A Quarta Turma do Superior Tribunal de Justiça, ao julgar o  REsp 2.163.244, decidiu, por maioria de votos, que juízes e tribunais podem consultar o Sistema Nacional de Investigação Patrimonial e Recuperação de Ativos (Sniper), do Conselho Nacional de Justiça (CNJ), para localizar bens em execuções cíveis sem necessidade de ordem judicial específica de quebra do sigilo bancário do devedor.

No caso analisado, o processo já estava em fase de cumprimento de sentença e o Tribunal de Justiça de São Paulo (TJSP) havia negado o uso da ferramenta por entender que a consulta ao Sniper para fins de constrição patrimonial exigiria quebra de sigilo bancário – medida que, segundo o Tribunal, só poderia ser adotada excepcionalmente em casos de suspeita concreta de prática ilegal.

Ao STJ, a parte credora defendeu que a consulta ao Sniper é legítima para localizar bens e ativos em nome da devedora, por estar alinhada aos princípios da celeridade, da duração razoável do processo e da efetividade da execução.

O colegiado decidiu que, embora seja dispensável a determinação da quebra de sigilo, a decisão de consulta ao Sniper deve ser fundamentada, e os resultados que envolveram dados protegidos pelo sigilo ou pela Lei Geral de Proteção de Dados Pessoais (LGPD) devem ter tratamento mais cauteloso pela Justiça, inclusive com eventual decretação de segredo total ou parcial dos autos.  

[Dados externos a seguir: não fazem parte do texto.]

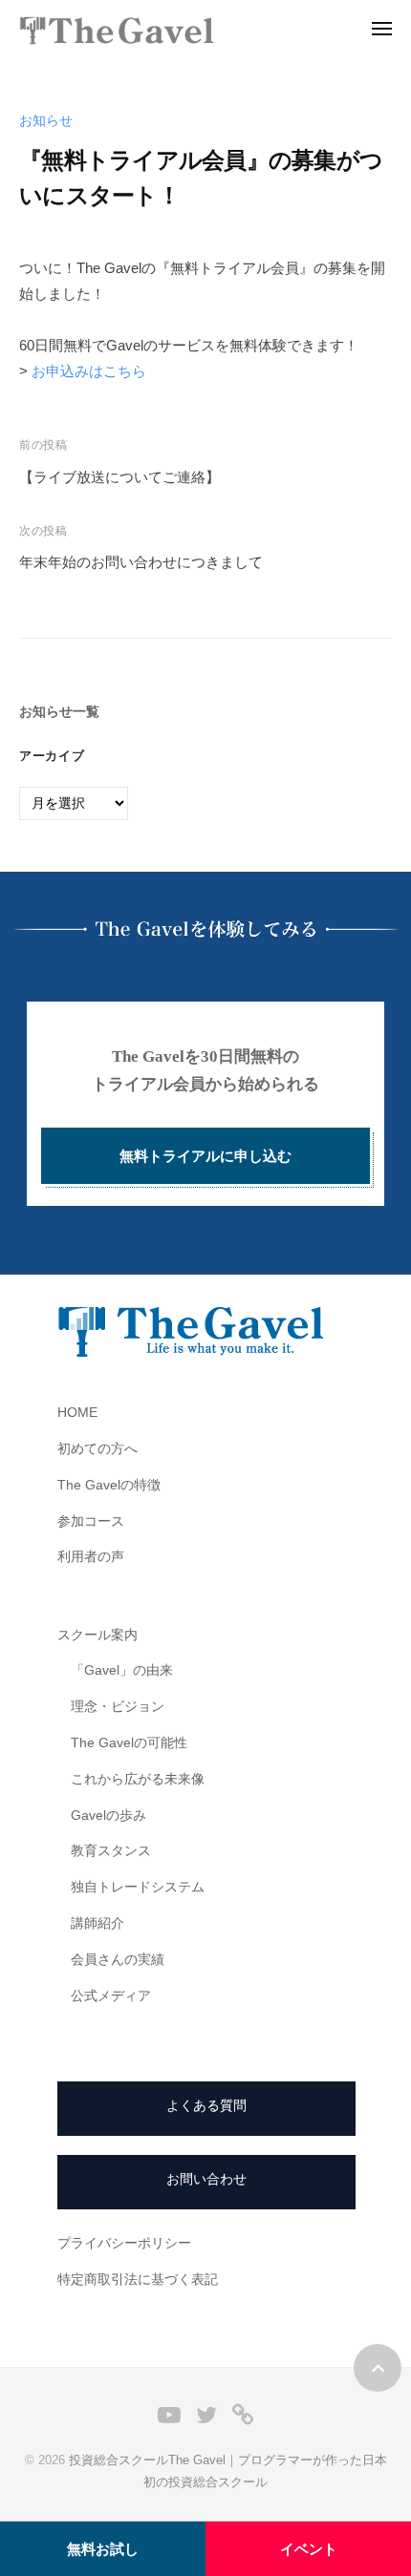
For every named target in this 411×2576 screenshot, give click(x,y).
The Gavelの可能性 (129, 1743)
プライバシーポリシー (124, 2243)
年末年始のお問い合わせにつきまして (141, 562)
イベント (308, 2549)
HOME (77, 1412)
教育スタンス (111, 1851)
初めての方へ (97, 1449)
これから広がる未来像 (138, 1779)
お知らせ (46, 121)
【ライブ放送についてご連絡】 (119, 477)
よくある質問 (206, 2106)
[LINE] (242, 2414)
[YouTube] (169, 2414)
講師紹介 (97, 1923)
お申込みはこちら (89, 371)
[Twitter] (206, 2414)
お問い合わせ (206, 2179)
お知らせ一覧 (59, 712)
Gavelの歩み (108, 1815)
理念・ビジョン (117, 1707)
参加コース (90, 1521)
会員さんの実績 (117, 1960)
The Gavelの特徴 (109, 1485)
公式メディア (111, 1996)
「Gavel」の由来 (122, 1670)
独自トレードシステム (138, 1887)
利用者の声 (90, 1557)
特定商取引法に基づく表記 (137, 2279)
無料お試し (103, 2549)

Segundo o ministro Marco Buzzi, relator do recurso, o Sniper foi criado para agilizar e centralizar ordens de pesquisa e constrição de bens, evitando o uso fragmentado de diferentes sistemas, como o Sistema de Busca de Ativos do Poder Judiciário (Sisbajud) e o sistema de Restrições Judiciais sobre Veículos Automotores (Renajud). Porém, é preciso avaliar, em cada caso concreto, se existem outros meios executivos menos gravosos ao devedor. Por isso, de acordo com o magistrado, o uso da ferramenta nas execuções cíveis deve ser autorizado de forma fundamentada, observando os princípios da razoabilidade e da proporcionalidade.

Quanto à necessidade de quebra de sigilo bancário, o ministro afirmou que a pesquisa via Sniper não implica, por si só, acesso a movimentações financeiras ou a outros dados sensíveis. Nessas hipóteses, alertou que os juízes e servidores devem adotar as medidas necessárias para proteger dados do devedor cobertos por sigilo bancário ou pela LGPD, podendo decretar sigilo total ou parcial do processo ou de documentos específicos.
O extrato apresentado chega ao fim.